Il paradiso deve essere più o meno così. Ci si affianca alle case grotta – quelle antiche, imbiancate a calce, sono intagliate nella roccia con cupole arabeggianti – ed ecco l’unica via, con tanti scalini, cento o duecento, che differenza fa, è discesa. Alla salita ci si pensa dopo. Su queste scogliere fino agli anni ’40 venivano a svernare le foche monache, oggi, gradino dopo gradino, ci si avvicina a una nuotata strepitosa e a un ristorantino incastonato nella roccia bianca che pare esso stesso un’idea. La Marina è una veranda che guarda le onde, tende di legno che suonano al vento, ceramiche colorate e lanterne a incorniciare una vista degna di un quadro.

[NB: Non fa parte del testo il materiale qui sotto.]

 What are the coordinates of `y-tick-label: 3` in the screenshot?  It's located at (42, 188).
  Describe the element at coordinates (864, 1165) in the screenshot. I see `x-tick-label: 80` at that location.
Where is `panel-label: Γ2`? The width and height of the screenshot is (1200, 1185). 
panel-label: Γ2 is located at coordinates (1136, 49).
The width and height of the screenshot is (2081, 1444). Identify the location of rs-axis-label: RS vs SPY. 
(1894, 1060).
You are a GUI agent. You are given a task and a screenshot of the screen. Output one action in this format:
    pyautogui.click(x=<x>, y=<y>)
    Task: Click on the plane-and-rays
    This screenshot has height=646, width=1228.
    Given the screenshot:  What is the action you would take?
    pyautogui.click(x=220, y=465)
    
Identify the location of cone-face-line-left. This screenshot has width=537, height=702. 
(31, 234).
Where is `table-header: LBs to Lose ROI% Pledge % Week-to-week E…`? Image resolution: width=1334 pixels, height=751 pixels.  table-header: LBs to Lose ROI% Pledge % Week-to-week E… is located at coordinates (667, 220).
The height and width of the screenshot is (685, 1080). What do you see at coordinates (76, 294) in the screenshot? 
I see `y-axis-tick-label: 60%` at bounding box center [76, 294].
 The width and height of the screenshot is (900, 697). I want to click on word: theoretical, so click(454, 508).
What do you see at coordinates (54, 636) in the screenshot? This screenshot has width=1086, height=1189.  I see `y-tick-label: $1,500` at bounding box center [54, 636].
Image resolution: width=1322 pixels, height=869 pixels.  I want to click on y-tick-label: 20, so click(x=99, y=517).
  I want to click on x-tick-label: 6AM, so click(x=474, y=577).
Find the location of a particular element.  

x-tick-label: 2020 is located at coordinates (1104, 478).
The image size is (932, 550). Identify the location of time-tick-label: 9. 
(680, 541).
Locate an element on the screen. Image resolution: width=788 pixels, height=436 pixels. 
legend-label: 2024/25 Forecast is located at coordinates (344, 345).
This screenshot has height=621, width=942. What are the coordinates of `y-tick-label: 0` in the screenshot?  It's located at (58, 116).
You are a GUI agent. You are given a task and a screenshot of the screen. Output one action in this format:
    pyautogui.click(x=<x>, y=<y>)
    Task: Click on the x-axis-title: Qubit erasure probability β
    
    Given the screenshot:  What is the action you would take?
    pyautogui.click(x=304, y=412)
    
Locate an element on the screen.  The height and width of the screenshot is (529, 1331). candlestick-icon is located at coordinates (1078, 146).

Potremmo essere su una nave, è quasi più facile arrivare via mare; quelli che si muovono qui dentro, cuochi, camerieri, sembrano i mozzi dell’Isola del Tesoro, sguardi guasconi, pelle di sole, risate piene. Nei piatti spaghetti alle vongole, murena fritta, scampi sontuosi. E poi c’è lei, la parmigiana di pale di fichi d’India: ricetta povera, nata dalla necessità e dalla creatività dettate da isolamento e bisogno di sussistenza. Al primo giro sembra uno scherzo in menu e, poi, una volta assaggiata non si può fare a meno di innamorarsene. La tecnica è ortodossa, potrebbe essere la parmigiana di nonna, ma no, quella punta di acidità, la carnosità quasi gelatinosa, tutto riporta a Cala Feola. Questo è il piatto del qui e ora, non potresti essere altrove che nell’isola che non c’è.